Touring-Fernbus am Frankfurter Busbahnhof: Die Busse fahren ins Ausland - im Inland ist das Netz bislang dagegen dünn Bild: Wonge Bergmann

Der Bus-Fernlinienverkehr ist in Deutschland seit den dreißiger Jahren des vorigen Jahrhunderts zum Schutz der Bahn untersagt. Die Regierung will das ändern. Künftig will sie Fernbus-Linien fast ohne Einschränkungen zulassen. Die Bahn fordert ein enges Regelwerk für die Konkurrenz und will eine Mautpflicht für Busse.

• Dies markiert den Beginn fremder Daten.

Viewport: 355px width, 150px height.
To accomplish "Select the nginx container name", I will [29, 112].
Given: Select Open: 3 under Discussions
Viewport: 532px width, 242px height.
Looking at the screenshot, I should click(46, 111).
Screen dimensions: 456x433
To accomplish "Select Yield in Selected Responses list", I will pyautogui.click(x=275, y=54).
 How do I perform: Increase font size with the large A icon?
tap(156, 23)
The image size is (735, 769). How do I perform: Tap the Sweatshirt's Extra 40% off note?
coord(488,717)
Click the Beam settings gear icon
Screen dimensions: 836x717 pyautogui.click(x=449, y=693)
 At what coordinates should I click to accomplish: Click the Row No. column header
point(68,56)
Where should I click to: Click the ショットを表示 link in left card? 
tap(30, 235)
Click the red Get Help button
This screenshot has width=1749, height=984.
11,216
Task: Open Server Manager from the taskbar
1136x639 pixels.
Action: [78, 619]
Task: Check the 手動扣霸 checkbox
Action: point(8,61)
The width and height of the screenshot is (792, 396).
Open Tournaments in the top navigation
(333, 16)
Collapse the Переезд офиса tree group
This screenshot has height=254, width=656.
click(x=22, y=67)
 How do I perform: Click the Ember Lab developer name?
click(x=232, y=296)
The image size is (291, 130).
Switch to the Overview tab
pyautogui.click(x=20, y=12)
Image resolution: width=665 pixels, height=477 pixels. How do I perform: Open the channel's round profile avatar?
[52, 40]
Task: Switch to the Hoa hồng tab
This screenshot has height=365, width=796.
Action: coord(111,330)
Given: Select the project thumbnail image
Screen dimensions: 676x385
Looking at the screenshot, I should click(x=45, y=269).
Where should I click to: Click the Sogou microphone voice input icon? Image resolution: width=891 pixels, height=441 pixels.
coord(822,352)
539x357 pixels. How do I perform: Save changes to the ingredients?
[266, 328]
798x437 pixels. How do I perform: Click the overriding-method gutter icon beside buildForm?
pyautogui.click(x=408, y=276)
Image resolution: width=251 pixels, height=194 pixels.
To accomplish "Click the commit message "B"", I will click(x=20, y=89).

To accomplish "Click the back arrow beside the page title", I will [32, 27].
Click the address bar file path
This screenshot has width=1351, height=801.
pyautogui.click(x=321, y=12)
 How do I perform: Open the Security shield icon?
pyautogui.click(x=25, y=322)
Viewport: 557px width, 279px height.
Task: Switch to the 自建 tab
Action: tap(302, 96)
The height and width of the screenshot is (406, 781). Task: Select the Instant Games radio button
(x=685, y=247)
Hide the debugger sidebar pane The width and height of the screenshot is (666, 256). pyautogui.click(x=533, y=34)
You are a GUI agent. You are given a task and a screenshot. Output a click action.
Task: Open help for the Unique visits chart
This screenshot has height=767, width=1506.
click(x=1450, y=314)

          Busse soll für Reisen auf längeren Strecken bald verstärkt in Konkurrenz mit Bahn, Flugzeug und Auto treten. Die Bundesregierung will künftig Fernbus-Linien in Deutschland fast ohne Einschränkungen zulassen. Dies sieht ein Referentenentwurf von Bundesverkehrsminister Peter Ramsauer (CSU) vor, der ein Vorhaben des Koalitionsvertrages umsetzt. Die Deutsche Bahn warnt indes vor einer unerwünschten Verlagerung des Verkehrs von der Schiene auf die Straße und fordert ein enges Regelwerk für die Bus-Konkurrenz.

          Kerstin Schwenn

          Wirtschaftskorrespondentin in Berlin.

          Im Gesetzentwurf des Verkehrsministeriums heißt es bündig: „Der Fernbuslinienverkehr wird weitgehend liberalisiert.“ Busunternehmen sollen auf Antrag bei den Länderbehörden auf allen Strecken Fahrten anbieten können. Die Zahl der Haltestellen soll nicht vorgeschrieben werden. Verbindungen in dem Regionen sollen auch von mehreren Bus-Konkurrenten parallel befahren werden.

          Der Bus-Fernlinienverkehr ist in Deutschland seit den dreißiger Jahren des vorigen Jahrhunderts zum Schutz der Bahn untersagt. Freigegeben wurden später nur Verbindungen nach (West-)Berlin sowie zu Flughäfen. Die Bahn, selbst derzeit größter Betreiber von Fernbuslinien in Deutschland, rechnet mit Niedrigpreis-Angeboten der neuen Konkurrenz. Sie selbst hat bereits mehrere Strecken bei Länderbehörden beantragt, will aber bis zur Aufnahme des Betriebs die Ausgestaltung des neuen Rechtsrahmens abwarten.

          Geschützt werden sollen nach Ramsauers Entwurf auch künftig Regionalstrecken, die Bahnunternehmen mit öffentlichen Zuschüssen betreiben. Hierin könnte ein Hebel für eine spürbare Beschränkung der Liberalisierung liegen. Um abzugrenzen, wann eine „Kannibalisierung“ des Nahverkehrs droht, müssen die Busunternehmer nach Forderung der Deutschen Bahn ebenfalls einer Betriebs- und Fahrplanpflicht unterliegen. Zudem wünscht sie auch eine Mautpflicht für Busse auf Autobahnen, die Ramsauer aber bisher nicht plant. Die Bahn sieht in der Maut ein Instrument zur Wettbewerbsgleichheit mit der Schiene, auf der Trassenpreise entrichtet werden müssen.